In his introduction of Cooper, N.C. Rep. Larry Bell credited the attorney general’s accomplishments over the years. Among them, he said, Cooper has helped increase DNA testing of crime scene evidence, started a computer forensics unit to hunt child predators and launched a site to track such offenders. In order to tackle the issue of meth labs in recent years, Bell noted, Cooper made it tougher for criminals to get the drug’s key ingredient and helped make punishment more stringent for meth makers.

Born and raised in Nash County, Cooper attended public schools and worked summers on the farm. His mother worked as a school teacher and his father farmed and practiced law in Nashville, the county seat.

A graduate of UNC-Chapel Hill, where he was a Morehead Scholar, Cooper went back home after finishing law school and ultimately got into politics. Since that time, he has won every election into which he has thrown his hat, including prior stints with the N.C. Senate and House. In the most recent in 2012, he was elected to his fourth term as Attorney General with no opposition — a feat not accomplished in more than 70 years.

Cooper and wife Kristin have three grown children, Hilary, Natalie and Claire. Along with his service as Attorney General, he has engaged in fundraising efforts for the March of Dimes, Barium Springs Home for Children and the United Way.

He said he wants to continue to work for North Carolina citizens from the governor’s office and called on his fellow Democrats to help.

“We have to move North Carolina forward,” Cooper implored, “and I’m optimistic because of the kind of state we are.”

A change is sorely needed, he and others said.

“It’s been said that our party is suffering many difficulties these days,” said Democrat county commissioner Albert Kirby, who provided a welcome from the county board. “And it’s true that for the first time in over 100 years Republicans control the state. That needs to come to an end. The problem, if there is one in the Democrat party, is that Democrats have momentarily forgotten who they are — momentarily strayed and lost their way.”

He said that the core principles are still very clearly demonstrated in Sampson and across the state. He said he was optimistic for a Democratic resurgence in North Carolina, one he felt would be ushered in by Cooper.

Bell and Kirby both referred to Cooper as “the next governor of North Carolina.”

“He is a person who cares deeply about his home state,” Bell said of the attorney general. “He has worked hard to keep people safe by fighting crime, protecting consumers and helping crime victims.”

“We are coming back as a party,” Kirby said. “The spirit of the Democrats in 2016 is awakened.”

Cooper echoed that belief.

“I believe the people of North Carolina want to support public education and want to support leaders who believe in education as a key to the future,” Cooper said, noting conversations with many unaffiliated and moderate Republicans who feel the same way. “We need to bring back common sense, we need to bring back people who can pull parties together, understand the issues and can find solutions. That’s who we are in North Carolina.”

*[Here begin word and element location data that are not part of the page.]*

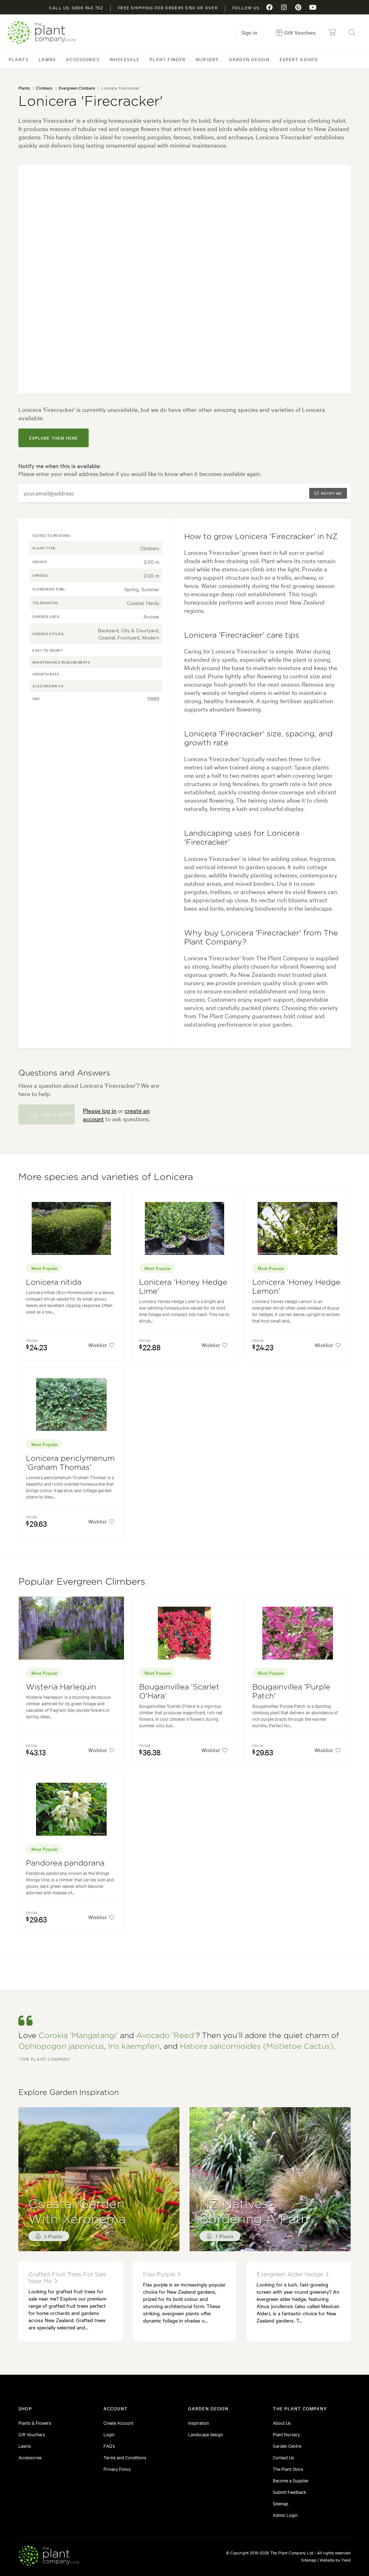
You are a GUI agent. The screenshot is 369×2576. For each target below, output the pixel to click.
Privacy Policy (117, 2468)
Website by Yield (335, 2560)
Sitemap (280, 2503)
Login (109, 2434)
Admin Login (285, 2515)
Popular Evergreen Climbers (81, 1582)
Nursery (207, 59)
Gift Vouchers (31, 2434)
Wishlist (101, 1344)
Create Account (118, 2422)
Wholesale (124, 59)
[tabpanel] (184, 279)
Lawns (47, 59)
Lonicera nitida (53, 1282)
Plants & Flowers (34, 2422)
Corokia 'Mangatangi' (78, 2035)
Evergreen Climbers (77, 88)
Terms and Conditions (124, 2457)
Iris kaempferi (134, 2046)
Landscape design (205, 2434)
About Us (282, 2422)
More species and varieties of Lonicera (105, 1177)
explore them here (53, 438)
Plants (18, 59)
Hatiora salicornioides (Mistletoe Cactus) (256, 2046)
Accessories (82, 59)
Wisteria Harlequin (61, 1687)
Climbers (44, 88)
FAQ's (109, 2445)
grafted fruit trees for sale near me (67, 2278)
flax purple (162, 2274)
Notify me (328, 493)
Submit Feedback (289, 2492)
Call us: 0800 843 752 (76, 7)
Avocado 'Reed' (166, 2035)
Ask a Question (52, 1114)
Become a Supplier (291, 2480)
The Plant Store (288, 2468)
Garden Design (249, 59)
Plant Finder (168, 59)
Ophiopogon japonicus (61, 2046)
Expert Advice (299, 59)
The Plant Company (41, 32)
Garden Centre (287, 2445)
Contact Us (283, 2457)
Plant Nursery (286, 2434)
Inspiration (198, 2422)
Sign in (249, 32)
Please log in (99, 1110)
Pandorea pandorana (65, 1863)
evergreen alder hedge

That will necessitate strengthening the Democratic Party, and running quality candidates at all levels of government, especially at the state level.

“We need to understand that 2016 is a critical point in this state,” he concluded.

Sampson Democrat Party chairman Tomeka Blue drove that point home.

“You are our backbone,” she told those in attendance. “We cannot continue the goal of electing good Democrats without you. There is a lot of work to be done. We need your support and we need a lot of feet on the ground. That’s how we’re going to win elections.”